Hi, while not strictly a UIMA issue, we have a problem that seems very
relevant in the context of UIMA analysis engines: how to manage large
binary resources such as trained models used by an AE, etc.
So far, we have managed to achieve a good separation between code
development and the actual AEs, using Maven (and git for version
control). An AE thus consists only of a POM referencing the code, the AE
descriptor, and the resources used for the AE. The AE poms are
configured to generate PEAR archives that include all dependencies and
resources.
At this point we have the code in git, and the AEs' pom and descriptor
also, while we manually copy the resources to the directory before
running `mvn package` (and exclude those resources from git). We're
missing a way to manage those resources, including versioning etc.

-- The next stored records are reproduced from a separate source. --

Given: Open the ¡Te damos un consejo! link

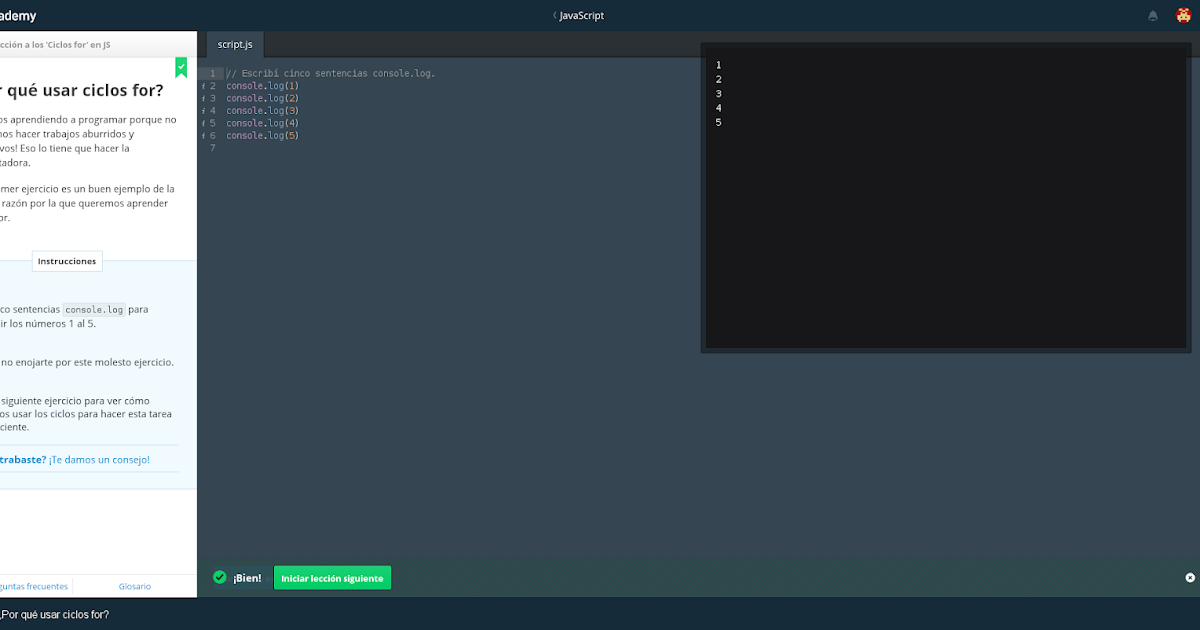Looking at the screenshot, I should (x=100, y=459).
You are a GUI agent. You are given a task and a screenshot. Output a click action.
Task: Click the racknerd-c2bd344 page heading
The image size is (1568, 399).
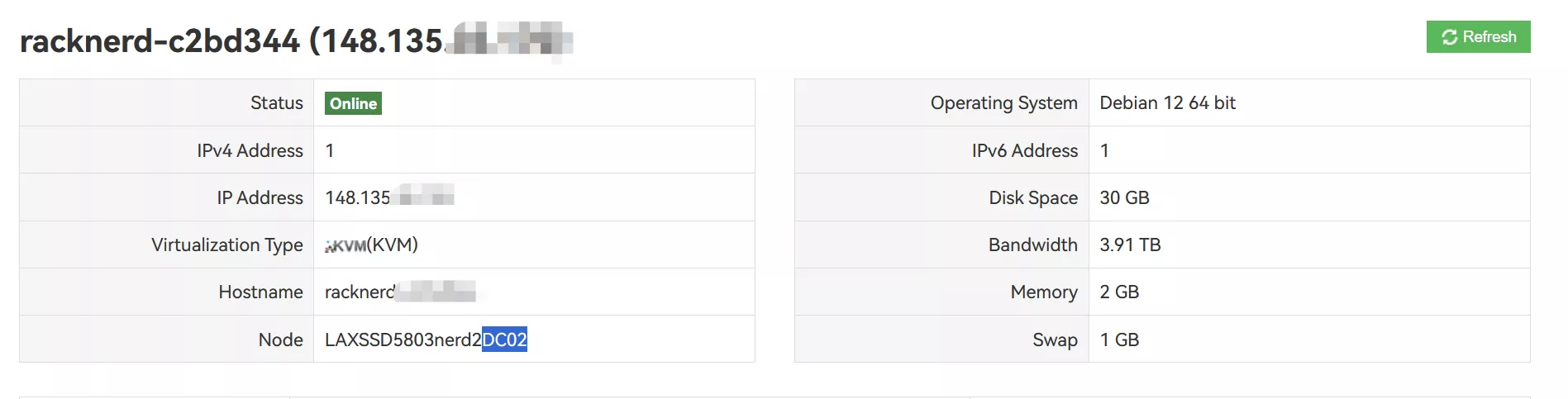pyautogui.click(x=160, y=41)
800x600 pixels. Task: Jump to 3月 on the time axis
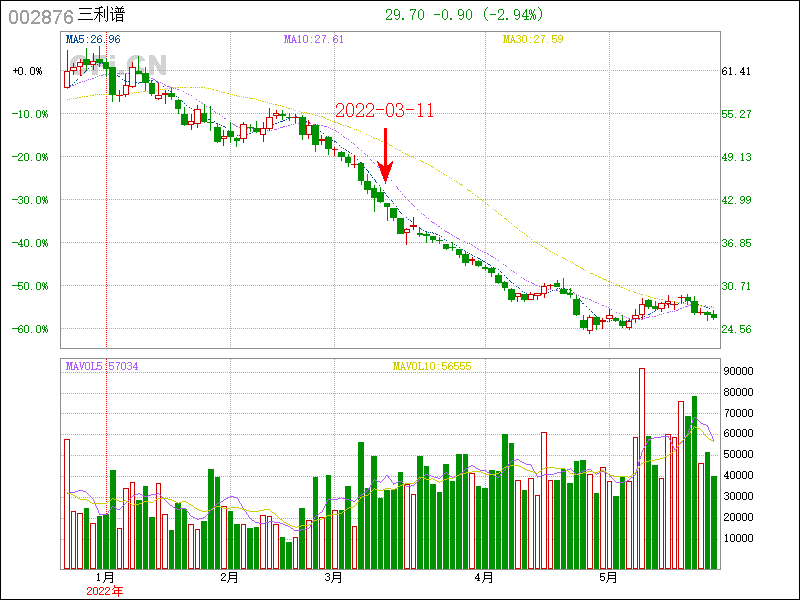pyautogui.click(x=333, y=577)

I'm guessing that this is a rather typical problem, so what solutions do
you use? We're thinking of having all resources also in Maven (e.g.
Artifactory) so we can reference them with a unique identifier and
version. This would also help us when moving to more complex pipeline
assemblies using uimafit instead of generating individual PEARS for each
component in order to create complete packages.
Btw, we are just very few core developers, with most of the team made up
of linguists, so we want to make it easy for them to save versions of
resources they create and assemble AEs by just referencing the algorithm
and resource (e.g. "create a new OpenNLP POStagger using
spanish-pos-model.bin, version 1.2.3").
Thanks for sharing your experiences with this...
Jens